The church remains extremely cautious in approving the procedure. The vast majority of exorcisms today are performed by a variety of protestant religions, Cuneo and other experts say. "By conservative estimates, there are at least five or six hundred evangelical exorcism ministries in operation today, and quite possibly two or three times this many," he writes, in addition to numerous exorcisms performed by charismatic, Pentecostal and other brands of Christianity.

Some involve tying people to chairs and then trying to scream the demons out of them; others retch and curse while writhing on the floor. Some are more like therapy sessions, where counselor-exorcists discuss demons of lust and guilt along with traditional mental health concerns.

Roman Catholic exorcisms are elaborate, carefully planned rituals that take hours to complete. They can involve holy water, crucifixes, and sacred ruins, as laid out by the book, De Exorcismus et supplicationibus quibusdam, an updated exorcism manual approved by Pope John Paul II in 1998.
"There's an actual formula," says Father Joseph Scerbo, a Roman Catholic priest who heads the Association of Christian Therapists. Scerbo says actual demonic possession is extremely rare, and many may use the term incorrectly to apply to demonic affliction, which is less serious. And, Scerbo doubts Mother Teresa was the victim of full-fledged demonic possession and in need of an exorcism.

Old Exorcism Book in Latin

In contrast to Roman Catholic ritual, many protestant exorcisms are straightforward and may not appear much different from a normal prayer service. "We would not see it as any elaborate ritual," says the Rev. J.R. Hall, editor of the Pentecostal Herald and member of the United Pentecostal Church. He says an exorcism might involve nothing more than prayer and laying hands on the afflicted.

Many conservative Protestants see the devil as an active force in the everyday lives of people, and feel that exorcism is the natural way to deal with it. They might undergo several exorcisms (also called a "deliverance") a month.

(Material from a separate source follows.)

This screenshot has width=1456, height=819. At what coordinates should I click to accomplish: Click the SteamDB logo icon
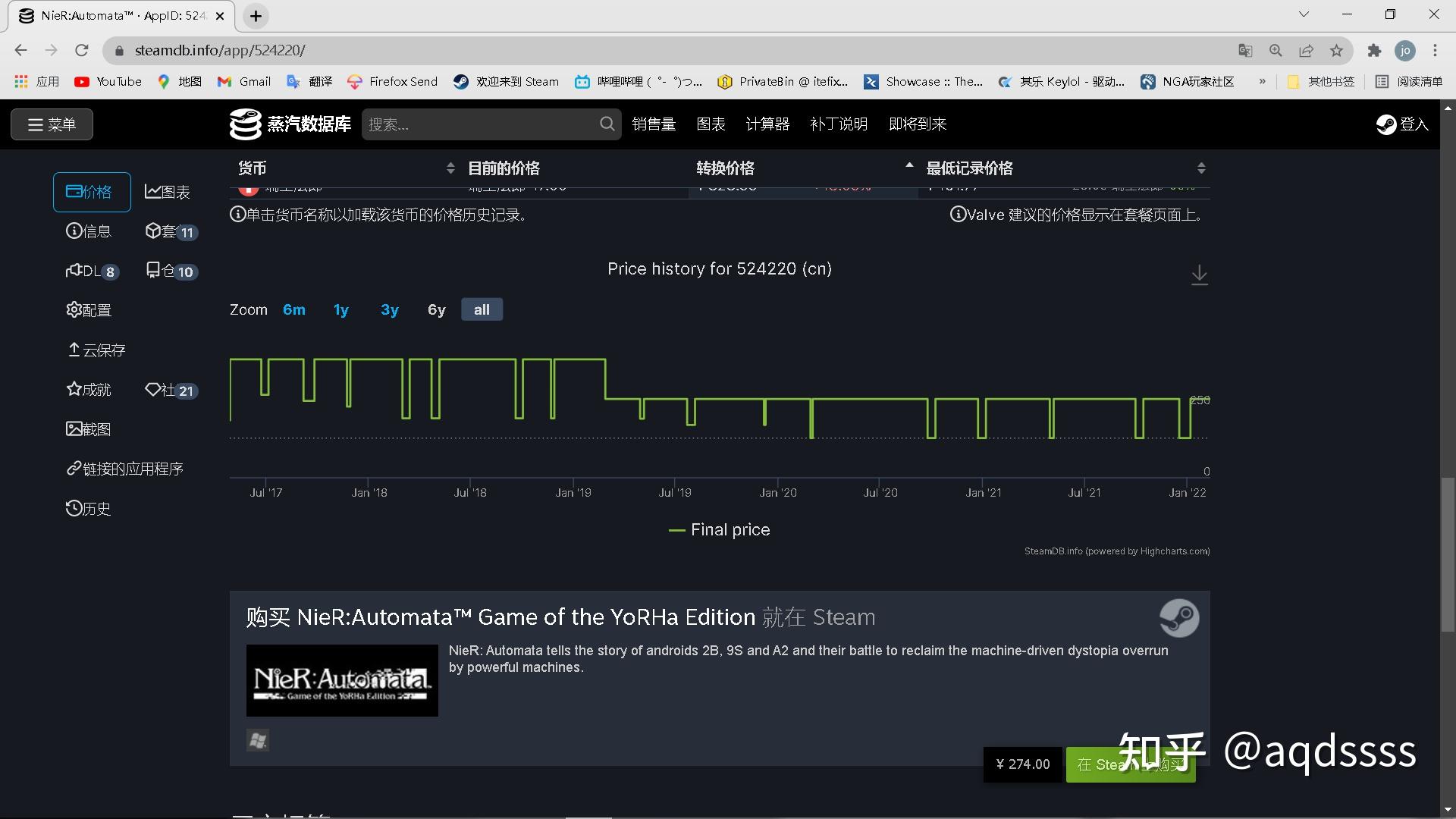point(245,124)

New Age religions also have their own brand of exorcism, believing that spirits of the dead and other supernatural creatures routinely interfere with and sometimes possess the living, and must be told to leave.

Like many protestant groups, United Pentecostal Church members believe the Holy Spirit gives them the power of "divination" to sense when a demon is afflicting someone. Many people might be violent, depressed, or irreligious without any supernatural involvement."Through the Holy Spirit, you can tell it's more," says Hall of genuine cases of possession.

The Laying on of Hands: Fundamentalist Exorcism

Pastor Steven Waterhouse, an evangelical Christian who heads the Westcliff Bible Church in Amarillo, Texas, has written about the differences between mental illness and possession. "I think there are such things as demon influence but I think it's rare," he says. "People are too quick to diagnose demons. Human nature is plenty evil on its own."

Amateur Exorcisms Linked to Deaths

Exorcism has caused a number of real-world tragedies over the years, including several deaths.
For instance, Pentecostal ministers in San Francisco pummeled a woman to death in 1995, as they tried to drive out her demons.

In 1997, a Korean Christian woman was stomped to death in Glendale, California and in the Bronx section of New York City, a 5-year-old girl died after being forced to swallow a mixture containing ammonia and vinegar and having her mouth taped shut.

In 1998, a 17-year-old girl in Sayville, New York., was suffocated by her mother with a plastic bag, in an effort to destroy a demon inside her.

Cuneo reports that a Wisconsin woman successfully sued her psychiatrist in 1997, after he diagnosed her as diabolically possessed, and having 126 personalities, including the bride of Satan and a duck. The experience left her suicidal, she claimed.

Overall, many involved in exorcism say the prayers and rituals involved are safe and may offer some comfort to true believers who are not actually afflicted by demons. "If it's real to the person, you have to take it seriously," says Eddie Gibbs, an Anglican priest and professor at the Fuller Theological Seminary in Pasadena, Calif. "I do believe that there is an intelligence behind evil," he insists. But, he cautions: "We mustn't be gullible."